• **Instructions for the task**
How many of the lines below contain "computer"? Answer with that number alone.

=== Task input ===

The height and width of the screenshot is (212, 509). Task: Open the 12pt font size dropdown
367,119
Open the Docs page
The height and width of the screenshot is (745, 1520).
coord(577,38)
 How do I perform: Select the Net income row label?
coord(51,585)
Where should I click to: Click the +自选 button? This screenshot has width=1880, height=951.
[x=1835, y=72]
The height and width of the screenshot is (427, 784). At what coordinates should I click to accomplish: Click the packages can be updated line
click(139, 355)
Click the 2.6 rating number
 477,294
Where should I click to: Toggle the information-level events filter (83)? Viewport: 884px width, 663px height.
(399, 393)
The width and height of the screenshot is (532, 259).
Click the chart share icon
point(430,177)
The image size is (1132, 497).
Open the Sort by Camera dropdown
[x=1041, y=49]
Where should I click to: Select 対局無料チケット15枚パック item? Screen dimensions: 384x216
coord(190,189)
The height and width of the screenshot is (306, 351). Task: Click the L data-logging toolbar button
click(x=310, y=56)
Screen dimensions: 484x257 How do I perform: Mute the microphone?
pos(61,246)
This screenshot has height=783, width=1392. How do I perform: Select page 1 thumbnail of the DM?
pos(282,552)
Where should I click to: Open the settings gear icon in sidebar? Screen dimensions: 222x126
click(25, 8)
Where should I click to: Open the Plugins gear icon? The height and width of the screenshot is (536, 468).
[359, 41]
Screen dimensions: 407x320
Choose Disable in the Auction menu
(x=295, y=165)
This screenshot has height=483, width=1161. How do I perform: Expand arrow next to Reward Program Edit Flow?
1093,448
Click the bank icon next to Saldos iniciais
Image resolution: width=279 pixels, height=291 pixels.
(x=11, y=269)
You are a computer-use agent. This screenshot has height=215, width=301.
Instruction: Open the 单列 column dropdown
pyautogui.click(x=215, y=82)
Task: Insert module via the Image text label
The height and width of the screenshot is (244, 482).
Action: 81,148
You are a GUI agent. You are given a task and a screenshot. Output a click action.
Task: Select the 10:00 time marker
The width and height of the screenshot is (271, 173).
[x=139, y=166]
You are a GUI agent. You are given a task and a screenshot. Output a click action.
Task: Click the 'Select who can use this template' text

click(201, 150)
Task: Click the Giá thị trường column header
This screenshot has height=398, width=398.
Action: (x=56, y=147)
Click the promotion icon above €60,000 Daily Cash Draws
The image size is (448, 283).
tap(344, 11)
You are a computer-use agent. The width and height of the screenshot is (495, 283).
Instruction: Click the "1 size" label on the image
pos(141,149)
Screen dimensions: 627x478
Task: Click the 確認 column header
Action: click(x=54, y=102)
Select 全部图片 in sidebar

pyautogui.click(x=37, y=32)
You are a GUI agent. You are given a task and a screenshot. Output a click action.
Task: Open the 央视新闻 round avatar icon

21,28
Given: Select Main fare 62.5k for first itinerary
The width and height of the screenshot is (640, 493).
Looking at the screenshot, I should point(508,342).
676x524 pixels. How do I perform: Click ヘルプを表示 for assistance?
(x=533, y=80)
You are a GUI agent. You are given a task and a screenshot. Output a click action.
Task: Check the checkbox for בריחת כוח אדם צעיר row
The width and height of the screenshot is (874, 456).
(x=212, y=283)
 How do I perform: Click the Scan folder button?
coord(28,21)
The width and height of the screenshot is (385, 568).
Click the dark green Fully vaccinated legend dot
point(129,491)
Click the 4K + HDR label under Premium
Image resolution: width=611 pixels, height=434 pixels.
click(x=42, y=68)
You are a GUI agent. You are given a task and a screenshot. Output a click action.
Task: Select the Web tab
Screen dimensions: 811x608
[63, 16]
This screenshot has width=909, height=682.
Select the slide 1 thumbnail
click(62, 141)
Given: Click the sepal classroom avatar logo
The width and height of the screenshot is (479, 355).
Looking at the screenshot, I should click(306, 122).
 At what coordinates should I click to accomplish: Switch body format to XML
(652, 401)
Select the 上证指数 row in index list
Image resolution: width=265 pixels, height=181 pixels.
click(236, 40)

===

• **Expected answer**
2